Task: Could you show all lines in the entries below that contain the string "agent"?
(Record extracts Opens)
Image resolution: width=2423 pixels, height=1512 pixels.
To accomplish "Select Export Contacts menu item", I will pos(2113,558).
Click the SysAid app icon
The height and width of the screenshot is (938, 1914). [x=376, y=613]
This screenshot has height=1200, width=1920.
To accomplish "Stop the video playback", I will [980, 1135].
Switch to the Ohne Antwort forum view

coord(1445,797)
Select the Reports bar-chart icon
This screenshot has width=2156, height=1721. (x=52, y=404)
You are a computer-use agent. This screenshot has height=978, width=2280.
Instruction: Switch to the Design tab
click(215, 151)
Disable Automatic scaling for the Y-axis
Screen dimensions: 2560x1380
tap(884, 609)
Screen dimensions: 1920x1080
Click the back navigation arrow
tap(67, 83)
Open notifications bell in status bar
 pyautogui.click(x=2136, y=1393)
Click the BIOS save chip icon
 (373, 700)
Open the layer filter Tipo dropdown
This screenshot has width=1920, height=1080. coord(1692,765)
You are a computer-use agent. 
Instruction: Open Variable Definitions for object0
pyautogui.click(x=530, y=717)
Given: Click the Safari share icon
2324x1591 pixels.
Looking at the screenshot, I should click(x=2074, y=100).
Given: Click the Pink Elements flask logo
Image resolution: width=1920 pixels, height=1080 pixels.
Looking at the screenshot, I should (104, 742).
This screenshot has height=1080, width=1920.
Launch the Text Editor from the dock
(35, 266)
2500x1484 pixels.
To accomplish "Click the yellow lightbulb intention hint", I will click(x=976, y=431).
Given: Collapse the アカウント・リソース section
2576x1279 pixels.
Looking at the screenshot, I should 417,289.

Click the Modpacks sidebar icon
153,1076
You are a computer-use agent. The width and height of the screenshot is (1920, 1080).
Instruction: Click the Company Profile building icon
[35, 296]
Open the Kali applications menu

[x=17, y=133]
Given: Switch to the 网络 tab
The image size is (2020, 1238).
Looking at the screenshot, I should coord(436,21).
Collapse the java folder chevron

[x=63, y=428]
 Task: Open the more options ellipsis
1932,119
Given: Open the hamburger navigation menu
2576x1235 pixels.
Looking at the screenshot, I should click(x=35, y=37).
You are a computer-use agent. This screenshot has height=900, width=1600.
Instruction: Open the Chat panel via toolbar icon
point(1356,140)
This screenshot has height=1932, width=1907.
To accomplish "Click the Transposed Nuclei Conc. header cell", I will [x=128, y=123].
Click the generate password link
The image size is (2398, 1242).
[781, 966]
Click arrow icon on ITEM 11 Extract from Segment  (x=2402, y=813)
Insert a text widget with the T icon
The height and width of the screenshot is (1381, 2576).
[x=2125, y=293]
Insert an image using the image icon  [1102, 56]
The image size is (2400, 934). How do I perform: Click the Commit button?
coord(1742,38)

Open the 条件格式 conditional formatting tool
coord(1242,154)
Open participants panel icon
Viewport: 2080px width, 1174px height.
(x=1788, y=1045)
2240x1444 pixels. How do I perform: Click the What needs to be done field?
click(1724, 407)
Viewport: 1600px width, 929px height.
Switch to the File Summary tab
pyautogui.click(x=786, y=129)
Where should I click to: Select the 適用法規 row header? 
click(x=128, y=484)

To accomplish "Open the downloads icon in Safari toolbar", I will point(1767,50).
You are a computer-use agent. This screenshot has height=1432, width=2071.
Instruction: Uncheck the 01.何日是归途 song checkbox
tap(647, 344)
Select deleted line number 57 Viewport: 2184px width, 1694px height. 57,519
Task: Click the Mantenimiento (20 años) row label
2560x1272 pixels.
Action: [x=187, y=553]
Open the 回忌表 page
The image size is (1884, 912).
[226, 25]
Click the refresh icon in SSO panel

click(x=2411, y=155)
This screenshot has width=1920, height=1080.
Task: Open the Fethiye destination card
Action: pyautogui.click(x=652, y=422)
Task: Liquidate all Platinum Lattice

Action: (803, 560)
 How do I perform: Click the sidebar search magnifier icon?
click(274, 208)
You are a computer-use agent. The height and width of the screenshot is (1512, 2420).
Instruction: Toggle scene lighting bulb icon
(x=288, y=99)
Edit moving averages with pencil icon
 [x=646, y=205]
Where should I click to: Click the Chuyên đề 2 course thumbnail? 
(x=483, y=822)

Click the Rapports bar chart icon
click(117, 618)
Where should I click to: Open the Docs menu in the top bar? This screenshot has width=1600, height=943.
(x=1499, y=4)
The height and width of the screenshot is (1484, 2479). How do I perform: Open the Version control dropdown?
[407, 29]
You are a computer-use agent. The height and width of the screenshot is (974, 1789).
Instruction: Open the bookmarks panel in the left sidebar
(Record extracts Closes)
Your solution:
You are a computer-use agent. This screenshot has height=978, width=2280.
You are a computer-use agent. 
You are a computer-use agent. The width and height of the screenshot is (1920, 1080).
You are a computer-use agent. This screenshot has height=900, width=1600.
You are a computer-use agent. This screenshot has height=1432, width=2071.
You are a computer-use agent. The height and width of the screenshot is (1512, 2420).
You are a computer-use agent. The height and width of the screenshot is (974, 1789).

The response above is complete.